The Winter Blahhhhhhs…
February 20, 2020
Do the winter months leave you feeling tired, unmotivated or down?
Without the steady dose of sunshine of the warmer days, its quite easy to feel the “BLAHS”.
S.A.D (Seasonal Affective Disorder) is a form of depression that follows a seasonal pattern, usually beginning in the fall and becoming worse by the wintertime months. People living in the Northern regions suffer at a higher rate, and women make up about 75% of the documented cases.
What exactly causes Seasonal Affective Disorder? Its hard to pinpoint the exact cause of the disorder, but we know that diminished sunlight has a cascading effect, resulting in a disruption to the circadian rhythms. When the internal “clock” is unbalanced our mood, sleep, and hormones may all shift, leading to a depressed state.
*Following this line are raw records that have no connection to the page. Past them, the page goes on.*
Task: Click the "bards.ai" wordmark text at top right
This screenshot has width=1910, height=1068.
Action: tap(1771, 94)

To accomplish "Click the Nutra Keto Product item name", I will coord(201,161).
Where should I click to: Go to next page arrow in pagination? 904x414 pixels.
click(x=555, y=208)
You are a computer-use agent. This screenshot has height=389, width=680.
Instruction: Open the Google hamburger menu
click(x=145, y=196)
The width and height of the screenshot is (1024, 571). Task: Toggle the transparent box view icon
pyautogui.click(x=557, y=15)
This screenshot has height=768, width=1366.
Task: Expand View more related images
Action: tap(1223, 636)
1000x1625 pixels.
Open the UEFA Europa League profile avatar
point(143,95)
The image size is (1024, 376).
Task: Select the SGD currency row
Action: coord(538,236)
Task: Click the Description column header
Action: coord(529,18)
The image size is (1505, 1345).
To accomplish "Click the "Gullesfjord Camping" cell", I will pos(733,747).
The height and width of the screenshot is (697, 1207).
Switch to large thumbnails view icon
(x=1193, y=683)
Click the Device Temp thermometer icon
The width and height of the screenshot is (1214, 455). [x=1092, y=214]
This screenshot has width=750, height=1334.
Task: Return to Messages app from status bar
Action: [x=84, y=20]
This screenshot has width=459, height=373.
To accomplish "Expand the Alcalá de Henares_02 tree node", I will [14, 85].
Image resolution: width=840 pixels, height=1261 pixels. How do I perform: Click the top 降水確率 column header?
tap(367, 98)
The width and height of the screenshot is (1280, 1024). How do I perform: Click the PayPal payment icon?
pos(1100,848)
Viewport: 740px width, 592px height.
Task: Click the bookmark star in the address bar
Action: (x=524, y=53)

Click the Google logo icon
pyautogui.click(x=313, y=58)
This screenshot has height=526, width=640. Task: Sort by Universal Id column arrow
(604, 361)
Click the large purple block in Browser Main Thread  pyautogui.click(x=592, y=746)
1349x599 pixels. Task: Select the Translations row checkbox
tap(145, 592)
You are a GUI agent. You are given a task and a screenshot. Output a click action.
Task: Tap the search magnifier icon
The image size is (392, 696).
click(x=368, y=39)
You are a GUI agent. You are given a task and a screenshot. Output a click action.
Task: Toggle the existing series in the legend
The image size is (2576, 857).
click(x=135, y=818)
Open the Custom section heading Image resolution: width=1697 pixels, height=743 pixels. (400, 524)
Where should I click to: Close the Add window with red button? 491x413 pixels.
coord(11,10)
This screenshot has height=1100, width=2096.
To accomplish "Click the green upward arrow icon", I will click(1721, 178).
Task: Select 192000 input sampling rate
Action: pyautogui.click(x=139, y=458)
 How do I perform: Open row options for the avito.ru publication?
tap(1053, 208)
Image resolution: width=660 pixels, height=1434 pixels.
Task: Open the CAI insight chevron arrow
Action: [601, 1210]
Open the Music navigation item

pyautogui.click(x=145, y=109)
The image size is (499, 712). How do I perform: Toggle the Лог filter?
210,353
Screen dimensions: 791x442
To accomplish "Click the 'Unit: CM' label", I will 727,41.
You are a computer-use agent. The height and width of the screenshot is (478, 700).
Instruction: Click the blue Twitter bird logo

- Increased Need for Sleep
- Lack of Energy
- Social Withdrawal
The depression symptoms of S.A. D can sometimes be confused with other conditions, so its best to consult with a health professional to run basic testing.
Incorporating just a handful of ideas can do a lot to alleviate depression. Remember that in order to experience great results, consistency is key. Make a self-care plan that can be implemented daily (even on very dark or cold days). Consider keeping a journal to track when you feel your best, and what you are doing on those days.
Exercise – Aim for at least a few days of exercise that gets the heart rate up for 30 min or more.
Spend Time Outside… Every Single Day- natural light and fresh air will do wonders!! With busy schedules (and less hours of light), it may be hard to find time to sneak away, but even 5-10 minutes outside will begin to help.
Nourish the Body with Whole Foods – it goes without saying that getting ample nutrients to the brain, gut, and rest of the body is critical to overcoming depressed moods. Take time to plan your meals. And, have the fridge stocked so you are never without proper nourishment.
Light Therapy – many studies show that exposure to 15-30 minutes of light first thing in the morning is supportive of mood improvement. There are many light boxes online that can easily fit on the desk or table to provide an early morning boost.
As always if the depressed mood goes on for an extended period of time, or the above suggestions provide no relief, seek further advice and testing you’re your healthcare provider.